Aside from mezigdomide, the company is advancing CELMoD agent iberdomide in a treatment regimen for relapsed or refractory multiple myeloma. With an FDA decision slated for August, iberdomide has potential to be the first approved treatment offering in the CELMoD drug class.
As for Hargitay, she recalls noticing something “might be wrong” with her father’s health at her 2004 wedding, when he seemed “unusually tired,” according to the BMS release.
While he approached his eventual diagnosis with a “positive attitude” and “fought with everything he had until the end,” Hargitay’s personal journey looking back on her father’s story is the backbone of “Investigating Myeloma,” showcasing the “critical need for continued scientific investigation,” BMS explains.
Her story spoke to BMS’ own SVP of oncology commercialization Monica Shaw, M.D., who also lost her father to multiple myeloma.
“I had trained as a physician but was working in industry at the time of his diagnosis, and I remember how difficult it was to truly understand what his options were and how to access them,” Shaw said. “No patient or family should have to navigate that complexity on their own. That experience fuels my commitment to expanding access, simplifying the journey for patients, and accelerating awareness of new scientific approaches—like CELMoD research—that have the potential to make a meaningful difference for patients living with multiple myeloma.”

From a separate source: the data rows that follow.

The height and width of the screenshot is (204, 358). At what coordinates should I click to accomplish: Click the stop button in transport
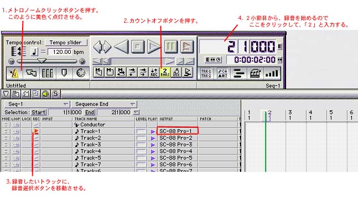coord(137,47)
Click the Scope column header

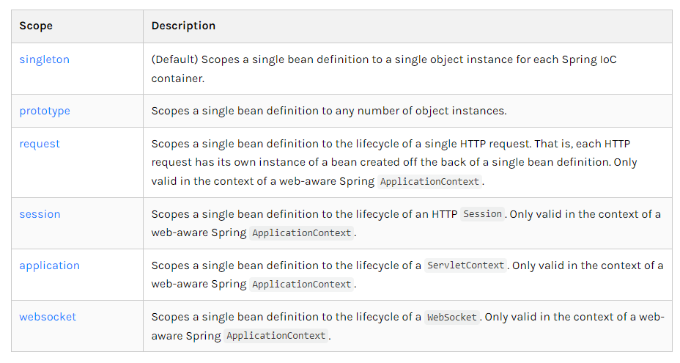(36, 26)
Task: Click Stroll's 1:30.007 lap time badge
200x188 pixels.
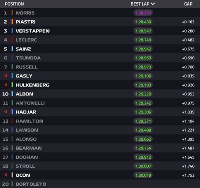Action: click(x=143, y=166)
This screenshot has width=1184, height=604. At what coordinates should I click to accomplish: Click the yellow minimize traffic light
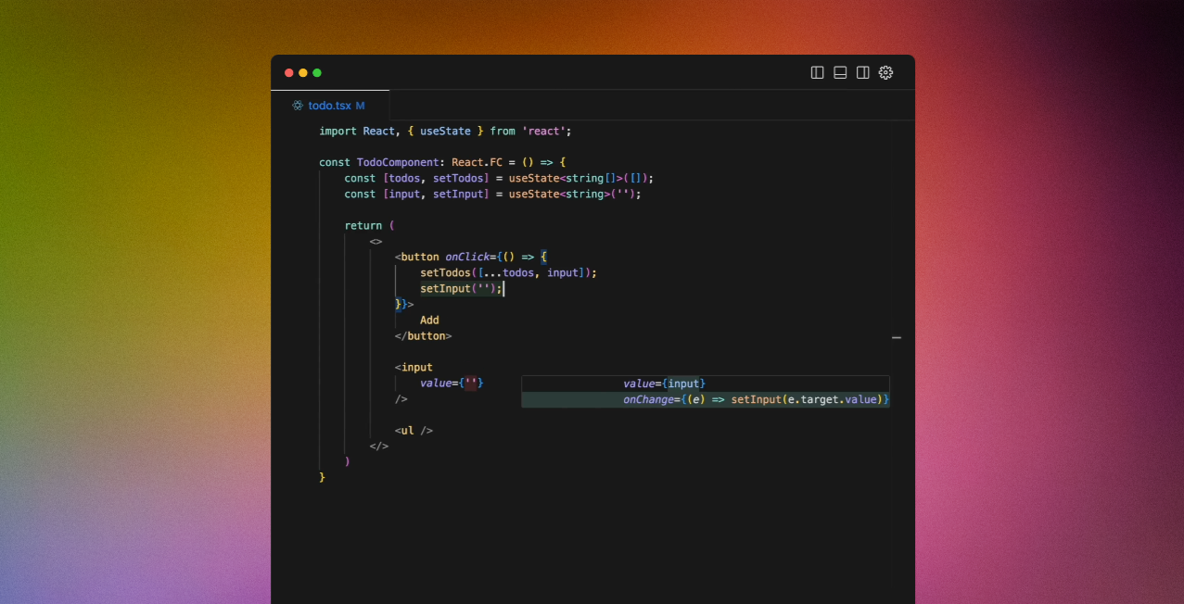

In BMS’ dedicated Investigating Myeloma campaign web page, Hargitay looks back on her father’s life and disease journey in a three-minute video that sees the actress digging through boxes of childhood photos and documents, pinned to a detective-style investigation board similar to those often used by Hargitay in the long-running “Law & Order” franchise.
“There were so many unanswered questions,” she said in the video. “I just didn’t understand how it could happen to him.”
Hargitay goes on to highlight BMS’ CelMoD research, which focuses on “trying to understand more about this very complex disease,” she says.
“My hope is that by sharing my father’s story and highlighting CELMoD research that I can help educate on multiple myeloma and inspire other people that are impacted by this disease to not give up,” Hargitay explains.
The video ends with text prompting viewers to “uncover more” by visiting the campaign website, which offers BMS resources on myeloma and features another company video dedicated to “uncovering CELMoD research.”